Supermedia dei sondaggi politici: le liste e i partiti
L’ottimo “stato di salute” della Lega si traduce in un consenso in aumento per l’area di Governo nel suo complesso. Rispetto alle Europee, la somma dei consensi a M5S e Lega sale di circa 3 punti (54,5%). Si tratta di un consenso analogo a quello registrato ormai più di un anno fa, al momento della formazione dell’esecutivo guidato da Giuseppe Conte.

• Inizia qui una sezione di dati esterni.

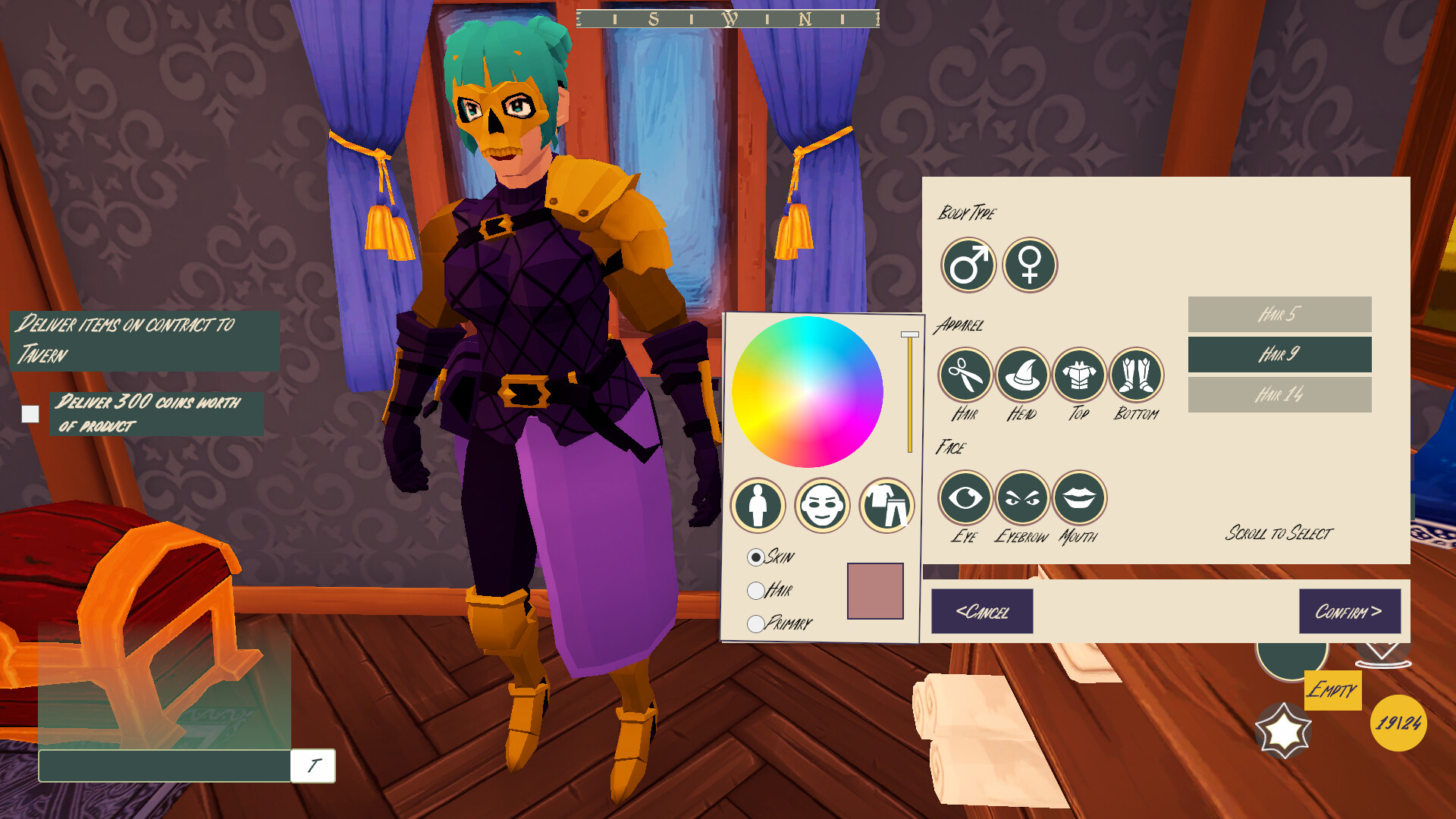
Task: Click the face color target icon
Action: (822, 506)
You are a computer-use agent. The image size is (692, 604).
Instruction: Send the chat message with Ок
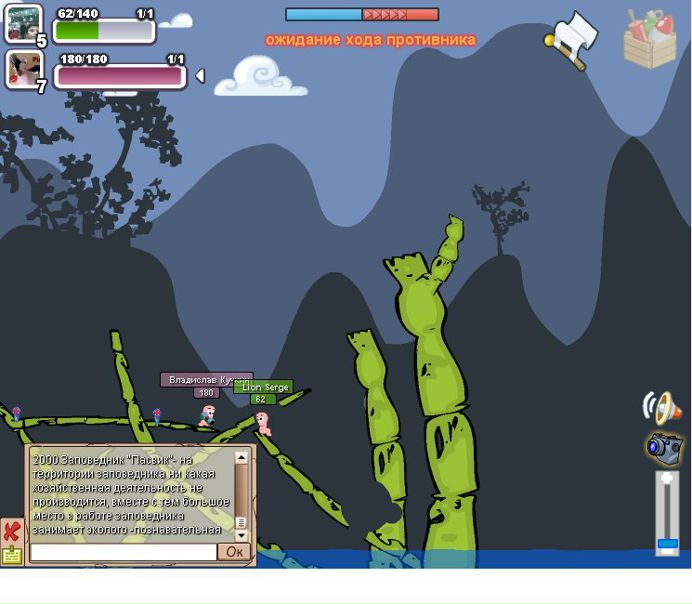234,552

Supermedia dei sondaggi politici: maggioranza e opposizioni
Ma rispetto a un anno fa molto è cambiato dal punto di vista delle coalizioni: in particolare il centrodestra è aumentato di circa 10 punti, passando dal 40% circa di allora al 50,6% di oggi. Il centrosinistra (inteso come la somma di Partito Democratico e +Europa) vale circa la metà, ossia poco più di un quarto dei voti validi. Il confronto su base annuale è particolarmente infelice per il Movimento 5 Stelle, che ad oggi vale solo il 17,6% dei consensi virtuali.